**Given request:** Rewrite the data below with each "computer-use agent" changed to "screen assistant" and nothing else altered.
===== Task input
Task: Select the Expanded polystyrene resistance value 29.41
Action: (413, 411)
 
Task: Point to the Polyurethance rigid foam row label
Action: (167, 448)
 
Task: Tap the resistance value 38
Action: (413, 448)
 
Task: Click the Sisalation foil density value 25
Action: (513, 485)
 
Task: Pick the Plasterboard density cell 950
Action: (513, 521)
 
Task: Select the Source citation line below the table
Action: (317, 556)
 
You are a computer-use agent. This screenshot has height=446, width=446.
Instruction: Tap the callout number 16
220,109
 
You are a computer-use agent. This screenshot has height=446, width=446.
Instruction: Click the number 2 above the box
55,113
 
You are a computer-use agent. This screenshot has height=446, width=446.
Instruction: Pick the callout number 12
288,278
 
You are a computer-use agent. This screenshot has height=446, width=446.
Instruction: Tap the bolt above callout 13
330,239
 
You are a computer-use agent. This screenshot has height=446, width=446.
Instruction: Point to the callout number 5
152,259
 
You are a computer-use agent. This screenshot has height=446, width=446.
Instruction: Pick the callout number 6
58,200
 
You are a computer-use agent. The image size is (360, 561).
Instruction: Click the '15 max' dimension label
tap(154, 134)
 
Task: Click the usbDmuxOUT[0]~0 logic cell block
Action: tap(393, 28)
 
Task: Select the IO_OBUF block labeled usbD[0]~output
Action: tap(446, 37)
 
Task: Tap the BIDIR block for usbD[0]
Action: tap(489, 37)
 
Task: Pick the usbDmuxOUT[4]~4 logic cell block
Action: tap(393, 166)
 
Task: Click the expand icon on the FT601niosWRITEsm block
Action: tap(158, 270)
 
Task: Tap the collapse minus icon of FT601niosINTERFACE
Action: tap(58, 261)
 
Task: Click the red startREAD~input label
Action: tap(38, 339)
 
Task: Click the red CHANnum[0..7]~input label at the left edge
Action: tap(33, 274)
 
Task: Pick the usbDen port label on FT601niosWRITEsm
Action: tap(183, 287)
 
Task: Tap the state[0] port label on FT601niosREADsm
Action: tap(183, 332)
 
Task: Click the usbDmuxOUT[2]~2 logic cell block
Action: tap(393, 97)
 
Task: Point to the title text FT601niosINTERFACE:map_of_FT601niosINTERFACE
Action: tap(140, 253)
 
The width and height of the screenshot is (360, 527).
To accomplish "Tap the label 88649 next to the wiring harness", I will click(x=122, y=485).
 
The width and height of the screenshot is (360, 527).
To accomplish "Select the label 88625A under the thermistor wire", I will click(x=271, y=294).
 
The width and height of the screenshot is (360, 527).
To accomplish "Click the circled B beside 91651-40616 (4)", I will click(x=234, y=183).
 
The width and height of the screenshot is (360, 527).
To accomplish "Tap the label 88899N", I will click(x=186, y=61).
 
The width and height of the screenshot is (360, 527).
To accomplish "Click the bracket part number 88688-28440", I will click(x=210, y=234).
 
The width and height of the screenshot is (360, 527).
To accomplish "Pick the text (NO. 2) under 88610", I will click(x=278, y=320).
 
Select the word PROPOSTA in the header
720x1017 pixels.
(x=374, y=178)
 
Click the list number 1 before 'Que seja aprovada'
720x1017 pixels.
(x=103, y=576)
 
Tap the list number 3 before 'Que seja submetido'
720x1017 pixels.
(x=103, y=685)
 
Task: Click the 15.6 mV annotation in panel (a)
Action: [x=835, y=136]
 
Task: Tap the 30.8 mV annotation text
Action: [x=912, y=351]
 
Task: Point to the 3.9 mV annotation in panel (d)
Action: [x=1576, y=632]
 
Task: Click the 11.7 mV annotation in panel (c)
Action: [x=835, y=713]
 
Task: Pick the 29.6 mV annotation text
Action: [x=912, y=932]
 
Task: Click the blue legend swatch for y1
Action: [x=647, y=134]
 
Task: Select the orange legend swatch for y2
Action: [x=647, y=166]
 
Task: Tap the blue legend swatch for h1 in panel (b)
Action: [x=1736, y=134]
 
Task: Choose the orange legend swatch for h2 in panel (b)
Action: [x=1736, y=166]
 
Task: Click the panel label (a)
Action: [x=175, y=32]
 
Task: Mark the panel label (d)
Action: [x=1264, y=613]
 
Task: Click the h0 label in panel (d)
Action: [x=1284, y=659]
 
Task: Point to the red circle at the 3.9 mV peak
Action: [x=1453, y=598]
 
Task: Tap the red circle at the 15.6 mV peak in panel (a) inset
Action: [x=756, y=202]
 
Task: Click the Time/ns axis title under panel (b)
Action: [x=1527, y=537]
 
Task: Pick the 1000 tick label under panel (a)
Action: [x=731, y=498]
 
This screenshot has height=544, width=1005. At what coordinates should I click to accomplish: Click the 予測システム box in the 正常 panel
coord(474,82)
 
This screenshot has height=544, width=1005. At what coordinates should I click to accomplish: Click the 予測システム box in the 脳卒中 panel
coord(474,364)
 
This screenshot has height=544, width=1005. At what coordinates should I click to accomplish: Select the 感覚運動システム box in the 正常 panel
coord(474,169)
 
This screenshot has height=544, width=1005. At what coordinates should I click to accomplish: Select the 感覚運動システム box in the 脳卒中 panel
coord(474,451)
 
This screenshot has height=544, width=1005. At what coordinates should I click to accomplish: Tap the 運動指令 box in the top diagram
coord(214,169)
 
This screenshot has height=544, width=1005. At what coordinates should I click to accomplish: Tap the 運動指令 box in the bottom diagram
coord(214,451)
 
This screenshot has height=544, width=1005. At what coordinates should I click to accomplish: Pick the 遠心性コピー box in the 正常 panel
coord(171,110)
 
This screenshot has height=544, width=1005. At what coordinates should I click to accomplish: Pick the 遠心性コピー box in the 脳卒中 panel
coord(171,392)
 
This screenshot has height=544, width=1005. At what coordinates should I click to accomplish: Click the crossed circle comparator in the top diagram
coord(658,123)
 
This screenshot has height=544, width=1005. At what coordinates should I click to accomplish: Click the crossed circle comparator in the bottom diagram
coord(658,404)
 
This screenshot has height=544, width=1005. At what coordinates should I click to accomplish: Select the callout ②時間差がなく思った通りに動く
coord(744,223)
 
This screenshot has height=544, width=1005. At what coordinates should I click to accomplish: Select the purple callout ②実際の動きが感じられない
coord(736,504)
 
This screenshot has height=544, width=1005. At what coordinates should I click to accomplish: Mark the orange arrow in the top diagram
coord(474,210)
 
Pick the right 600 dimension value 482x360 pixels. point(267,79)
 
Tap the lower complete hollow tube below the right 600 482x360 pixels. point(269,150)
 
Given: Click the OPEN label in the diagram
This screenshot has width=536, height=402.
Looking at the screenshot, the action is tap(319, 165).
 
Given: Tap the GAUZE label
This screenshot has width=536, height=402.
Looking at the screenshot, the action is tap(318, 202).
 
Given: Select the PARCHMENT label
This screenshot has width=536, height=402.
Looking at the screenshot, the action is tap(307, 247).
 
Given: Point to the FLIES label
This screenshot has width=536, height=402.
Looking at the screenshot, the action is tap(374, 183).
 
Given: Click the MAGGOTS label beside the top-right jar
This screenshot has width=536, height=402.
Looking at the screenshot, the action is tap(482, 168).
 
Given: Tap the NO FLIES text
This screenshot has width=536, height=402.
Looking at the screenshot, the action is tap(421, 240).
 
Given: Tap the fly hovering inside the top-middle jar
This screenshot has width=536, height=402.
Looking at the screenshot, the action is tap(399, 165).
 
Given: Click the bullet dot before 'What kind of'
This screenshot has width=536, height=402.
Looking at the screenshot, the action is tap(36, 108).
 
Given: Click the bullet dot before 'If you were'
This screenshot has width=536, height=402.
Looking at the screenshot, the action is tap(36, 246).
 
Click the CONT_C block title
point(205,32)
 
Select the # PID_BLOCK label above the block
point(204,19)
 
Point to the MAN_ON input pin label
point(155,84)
==========
**Solution to the exercise:**
Task: Select the Expanded polystyrene resistance value 29.41
Action: (413, 411)
 
Task: Point to the Polyurethance rigid foam row label
Action: (167, 448)
 
Task: Tap the resistance value 38
Action: (413, 448)
 
Task: Click the Sisalation foil density value 25
Action: (513, 485)
 
Task: Pick the Plasterboard density cell 950
Action: (513, 521)
 
Task: Select the Source citation line below the table
Action: (317, 556)
 
You are a screen assistant. This screenshot has height=446, width=446.
Instruction: Tap the callout number 16
220,109
 
You are a screen assistant. This screenshot has height=446, width=446.
Instruction: Click the number 2 above the box
55,113
 
You are a screen assistant. This screenshot has height=446, width=446.
Instruction: Pick the callout number 12
288,278
 
You are a screen assistant. This screenshot has height=446, width=446.
Instruction: Tap the bolt above callout 13
330,239
 
You are a screen assistant. This screenshot has height=446, width=446.
Instruction: Point to the callout number 5
152,259
 
You are a screen assistant. This screenshot has height=446, width=446.
Instruction: Pick the callout number 6
58,200
 
You are a screen assistant. The image size is (360, 561).
Instruction: Click the '15 max' dimension label
tap(154, 134)
 
Task: Click the usbDmuxOUT[0]~0 logic cell block
Action: tap(393, 28)
 
Task: Select the IO_OBUF block labeled usbD[0]~output
Action: tap(446, 37)
 
Task: Tap the BIDIR block for usbD[0]
Action: tap(489, 37)
 
Task: Pick the usbDmuxOUT[4]~4 logic cell block
Action: tap(393, 166)
 
Task: Click the expand icon on the FT601niosWRITEsm block
Action: tap(158, 270)
 
Task: Tap the collapse minus icon of FT601niosINTERFACE
Action: tap(58, 261)
 
Task: Click the red startREAD~input label
Action: tap(38, 339)
 
Task: Click the red CHANnum[0..7]~input label at the left edge
Action: tap(33, 274)
 
Task: Pick the usbDen port label on FT601niosWRITEsm
Action: tap(183, 287)
 
Task: Tap the state[0] port label on FT601niosREADsm
Action: tap(183, 332)
 
Task: Click the usbDmuxOUT[2]~2 logic cell block
Action: tap(393, 97)
 
Task: Point to the title text FT601niosINTERFACE:map_of_FT601niosINTERFACE
Action: tap(140, 253)
 
The width and height of the screenshot is (360, 527).
To accomplish "Tap the label 88649 next to the wiring harness", I will click(x=122, y=485).
 
The width and height of the screenshot is (360, 527).
To accomplish "Select the label 88625A under the thermistor wire", I will click(x=271, y=294).
 
The width and height of the screenshot is (360, 527).
To accomplish "Click the circled B beside 91651-40616 (4)", I will click(x=234, y=183).
 
The width and height of the screenshot is (360, 527).
To accomplish "Tap the label 88899N", I will click(x=186, y=61).
 
The width and height of the screenshot is (360, 527).
To accomplish "Click the bracket part number 88688-28440", I will click(x=210, y=234).
 
The width and height of the screenshot is (360, 527).
To accomplish "Pick the text (NO. 2) under 88610", I will click(x=278, y=320).
 
Select the word PROPOSTA in the header
720x1017 pixels.
(x=374, y=178)
 
Click the list number 1 before 'Que seja aprovada'
720x1017 pixels.
(x=103, y=576)
 
Tap the list number 3 before 'Que seja submetido'
720x1017 pixels.
(x=103, y=685)
 
Task: Click the 15.6 mV annotation in panel (a)
Action: [x=835, y=136]
 
Task: Tap the 30.8 mV annotation text
Action: [x=912, y=351]
 
Task: Point to the 3.9 mV annotation in panel (d)
Action: [x=1576, y=632]
 
Task: Click the 11.7 mV annotation in panel (c)
Action: [x=835, y=713]
 
Task: Pick the 29.6 mV annotation text
Action: [x=912, y=932]
 
Task: Click the blue legend swatch for y1
Action: [x=647, y=134]
 
Task: Select the orange legend swatch for y2
Action: [x=647, y=166]
 
Task: Tap the blue legend swatch for h1 in panel (b)
Action: [x=1736, y=134]
 
Task: Choose the orange legend swatch for h2 in panel (b)
Action: [x=1736, y=166]
 
Task: Click the panel label (a)
Action: [x=175, y=32]
 
Task: Mark the panel label (d)
Action: [x=1264, y=613]
 
Task: Click the h0 label in panel (d)
Action: [x=1284, y=659]
 
Task: Point to the red circle at the 3.9 mV peak
Action: [x=1453, y=598]
 
Task: Tap the red circle at the 15.6 mV peak in panel (a) inset
Action: [x=756, y=202]
 
Task: Click the Time/ns axis title under panel (b)
Action: [x=1527, y=537]
 
Task: Pick the 1000 tick label under panel (a)
Action: [x=731, y=498]
 
This screenshot has height=544, width=1005. At what coordinates should I click to accomplish: Click the 予測システム box in the 正常 panel
coord(474,82)
 
This screenshot has height=544, width=1005. At what coordinates should I click to accomplish: Click the 予測システム box in the 脳卒中 panel
coord(474,364)
 
This screenshot has height=544, width=1005. At what coordinates should I click to accomplish: Select the 感覚運動システム box in the 正常 panel
coord(474,169)
 
This screenshot has height=544, width=1005. At what coordinates should I click to accomplish: Select the 感覚運動システム box in the 脳卒中 panel
coord(474,451)
 
This screenshot has height=544, width=1005. At what coordinates should I click to accomplish: Tap the 運動指令 box in the top diagram
coord(214,169)
 
This screenshot has height=544, width=1005. At what coordinates should I click to accomplish: Tap the 運動指令 box in the bottom diagram
coord(214,451)
 
This screenshot has height=544, width=1005. At what coordinates should I click to accomplish: Pick the 遠心性コピー box in the 正常 panel
coord(171,110)
 
This screenshot has height=544, width=1005. At what coordinates should I click to accomplish: Pick the 遠心性コピー box in the 脳卒中 panel
coord(171,392)
 
This screenshot has height=544, width=1005. At what coordinates should I click to accomplish: Click the crossed circle comparator in the top diagram
coord(658,123)
 
This screenshot has height=544, width=1005. At what coordinates should I click to accomplish: Click the crossed circle comparator in the bottom diagram
coord(658,404)
 
This screenshot has height=544, width=1005. At what coordinates should I click to accomplish: Select the callout ②時間差がなく思った通りに動く
coord(744,223)
 
This screenshot has height=544, width=1005. At what coordinates should I click to accomplish: Select the purple callout ②実際の動きが感じられない
coord(736,504)
 
This screenshot has height=544, width=1005. At what coordinates should I click to accomplish: Mark the orange arrow in the top diagram
coord(474,210)
 
Pick the right 600 dimension value 482x360 pixels. point(267,79)
 
Tap the lower complete hollow tube below the right 600 482x360 pixels. point(269,150)
 
Given: Click the OPEN label in the diagram
This screenshot has width=536, height=402.
Looking at the screenshot, the action is tap(319, 165).
 
Given: Tap the GAUZE label
This screenshot has width=536, height=402.
Looking at the screenshot, the action is tap(318, 202).
 
Given: Select the PARCHMENT label
This screenshot has width=536, height=402.
Looking at the screenshot, the action is tap(307, 247).
 
Given: Point to the FLIES label
This screenshot has width=536, height=402.
Looking at the screenshot, the action is tap(374, 183).
 
Given: Click the MAGGOTS label beside the top-right jar
This screenshot has width=536, height=402.
Looking at the screenshot, the action is tap(482, 168).
 
Given: Tap the NO FLIES text
This screenshot has width=536, height=402.
Looking at the screenshot, the action is tap(421, 240).
 
Given: Tap the fly hovering inside the top-middle jar
This screenshot has width=536, height=402.
Looking at the screenshot, the action is tap(399, 165).
 
Given: Click the bullet dot before 'What kind of'
This screenshot has width=536, height=402.
Looking at the screenshot, the action is tap(36, 108).
 
Given: Click the bullet dot before 'If you were'
This screenshot has width=536, height=402.
Looking at the screenshot, the action is tap(36, 246).
 
Click the CONT_C block title
point(205,32)
 
Select the # PID_BLOCK label above the block
point(204,19)
 
Point to the MAN_ON input pin label
point(155,84)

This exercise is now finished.